INFORMATION SHOWN
++++
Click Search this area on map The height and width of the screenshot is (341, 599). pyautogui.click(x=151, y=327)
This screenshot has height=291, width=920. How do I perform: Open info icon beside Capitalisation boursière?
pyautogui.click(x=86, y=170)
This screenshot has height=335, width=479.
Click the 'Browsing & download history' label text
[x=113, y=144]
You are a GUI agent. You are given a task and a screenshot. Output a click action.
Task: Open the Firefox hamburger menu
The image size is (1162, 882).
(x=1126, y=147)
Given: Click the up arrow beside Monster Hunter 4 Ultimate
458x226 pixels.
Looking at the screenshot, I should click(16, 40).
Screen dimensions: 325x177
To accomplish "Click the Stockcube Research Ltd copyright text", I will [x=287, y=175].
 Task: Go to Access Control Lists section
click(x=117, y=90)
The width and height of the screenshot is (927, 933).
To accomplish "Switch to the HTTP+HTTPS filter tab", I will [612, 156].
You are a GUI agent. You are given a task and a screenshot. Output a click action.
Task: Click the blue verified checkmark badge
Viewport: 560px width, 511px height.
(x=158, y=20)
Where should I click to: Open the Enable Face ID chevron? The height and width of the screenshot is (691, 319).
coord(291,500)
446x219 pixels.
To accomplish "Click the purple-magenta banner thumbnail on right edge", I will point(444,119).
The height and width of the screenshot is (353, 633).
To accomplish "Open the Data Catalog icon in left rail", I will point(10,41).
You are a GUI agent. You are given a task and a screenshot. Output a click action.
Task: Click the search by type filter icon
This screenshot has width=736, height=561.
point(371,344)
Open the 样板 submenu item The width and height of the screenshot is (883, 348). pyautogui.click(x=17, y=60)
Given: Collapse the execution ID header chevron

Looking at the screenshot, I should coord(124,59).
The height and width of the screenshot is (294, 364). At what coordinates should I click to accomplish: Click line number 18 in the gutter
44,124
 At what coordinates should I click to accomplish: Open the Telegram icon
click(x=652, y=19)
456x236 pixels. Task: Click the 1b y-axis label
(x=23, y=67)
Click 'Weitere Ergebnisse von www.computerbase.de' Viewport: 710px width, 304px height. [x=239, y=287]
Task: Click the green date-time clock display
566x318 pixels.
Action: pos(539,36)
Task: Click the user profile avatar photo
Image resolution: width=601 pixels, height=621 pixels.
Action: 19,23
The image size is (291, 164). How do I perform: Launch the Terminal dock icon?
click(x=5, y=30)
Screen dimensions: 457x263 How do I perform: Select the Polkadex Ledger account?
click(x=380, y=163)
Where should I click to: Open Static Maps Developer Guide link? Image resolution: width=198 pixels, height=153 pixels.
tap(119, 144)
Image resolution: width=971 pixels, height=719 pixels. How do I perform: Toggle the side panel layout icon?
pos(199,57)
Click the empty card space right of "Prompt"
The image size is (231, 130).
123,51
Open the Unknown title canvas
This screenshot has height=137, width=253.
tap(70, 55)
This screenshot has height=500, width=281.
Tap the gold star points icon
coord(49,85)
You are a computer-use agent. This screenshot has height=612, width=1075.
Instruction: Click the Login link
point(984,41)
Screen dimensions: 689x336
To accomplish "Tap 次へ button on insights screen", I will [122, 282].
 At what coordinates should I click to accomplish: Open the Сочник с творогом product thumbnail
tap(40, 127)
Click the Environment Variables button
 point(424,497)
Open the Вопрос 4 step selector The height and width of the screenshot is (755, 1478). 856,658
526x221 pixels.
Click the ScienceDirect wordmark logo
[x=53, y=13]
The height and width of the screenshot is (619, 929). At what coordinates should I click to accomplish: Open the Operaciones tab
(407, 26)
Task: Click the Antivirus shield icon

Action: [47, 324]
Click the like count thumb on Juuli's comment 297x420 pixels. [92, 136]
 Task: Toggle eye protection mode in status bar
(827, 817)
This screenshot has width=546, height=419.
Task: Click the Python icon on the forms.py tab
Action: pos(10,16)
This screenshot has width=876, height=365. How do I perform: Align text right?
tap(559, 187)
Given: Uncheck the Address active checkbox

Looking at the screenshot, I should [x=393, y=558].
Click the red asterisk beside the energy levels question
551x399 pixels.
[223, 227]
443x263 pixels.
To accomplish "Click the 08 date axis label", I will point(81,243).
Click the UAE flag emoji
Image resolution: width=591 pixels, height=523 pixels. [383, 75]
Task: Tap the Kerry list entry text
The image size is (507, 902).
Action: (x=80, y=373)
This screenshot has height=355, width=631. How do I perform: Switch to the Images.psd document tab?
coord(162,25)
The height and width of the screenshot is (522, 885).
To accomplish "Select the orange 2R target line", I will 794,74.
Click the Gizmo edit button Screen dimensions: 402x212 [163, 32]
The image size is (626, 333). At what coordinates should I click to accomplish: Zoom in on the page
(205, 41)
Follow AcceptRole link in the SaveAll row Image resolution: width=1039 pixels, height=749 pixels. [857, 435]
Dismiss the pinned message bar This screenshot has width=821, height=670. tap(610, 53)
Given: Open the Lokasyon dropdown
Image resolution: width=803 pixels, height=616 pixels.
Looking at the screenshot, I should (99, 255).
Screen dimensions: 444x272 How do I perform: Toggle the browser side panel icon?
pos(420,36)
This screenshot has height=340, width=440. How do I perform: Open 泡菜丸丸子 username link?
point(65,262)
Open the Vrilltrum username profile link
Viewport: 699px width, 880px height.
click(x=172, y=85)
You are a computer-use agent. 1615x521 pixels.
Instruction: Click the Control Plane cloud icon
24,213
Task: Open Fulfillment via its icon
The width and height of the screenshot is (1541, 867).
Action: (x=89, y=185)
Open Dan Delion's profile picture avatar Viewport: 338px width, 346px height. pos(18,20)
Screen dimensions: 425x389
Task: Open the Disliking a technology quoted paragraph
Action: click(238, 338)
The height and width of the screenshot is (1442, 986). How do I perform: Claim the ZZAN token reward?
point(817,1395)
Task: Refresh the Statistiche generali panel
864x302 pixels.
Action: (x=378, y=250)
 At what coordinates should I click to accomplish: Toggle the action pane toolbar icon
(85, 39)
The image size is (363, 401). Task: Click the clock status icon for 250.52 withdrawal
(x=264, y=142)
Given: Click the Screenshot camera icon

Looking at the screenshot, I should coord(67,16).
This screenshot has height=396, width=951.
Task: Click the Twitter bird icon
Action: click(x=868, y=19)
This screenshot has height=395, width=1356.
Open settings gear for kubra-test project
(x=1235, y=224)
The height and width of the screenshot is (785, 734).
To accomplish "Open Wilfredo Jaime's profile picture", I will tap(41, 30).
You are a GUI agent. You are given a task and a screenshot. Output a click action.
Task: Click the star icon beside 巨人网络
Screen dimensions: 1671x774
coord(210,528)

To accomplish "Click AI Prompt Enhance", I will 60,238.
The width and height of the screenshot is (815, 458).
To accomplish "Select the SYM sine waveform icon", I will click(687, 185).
++++
Out of the entries, report each line that contains the word "will".

YOUR RESPONSE
To accomplish "Click the Stockcube Research Ltd copyright text", I will [x=287, y=175].
To accomplish "Switch to the HTTP+HTTPS filter tab", I will [612, 156].
To accomplish "Click the purple-magenta banner thumbnail on right edge", I will point(444,119).
To accomplish "Open the Data Catalog icon in left rail", I will point(10,41).
To accomplish "Tap 次へ button on insights screen", I will [122, 282].
To accomplish "Click the 08 date axis label", I will point(81,243).
To accomplish "Select the orange 2R target line", I will 794,74.
To accomplish "Open Wilfredo Jaime's profile picture", I will tap(41, 30).
To accomplish "Click AI Prompt Enhance", I will 60,238.
To accomplish "Select the SYM sine waveform icon", I will click(687, 185).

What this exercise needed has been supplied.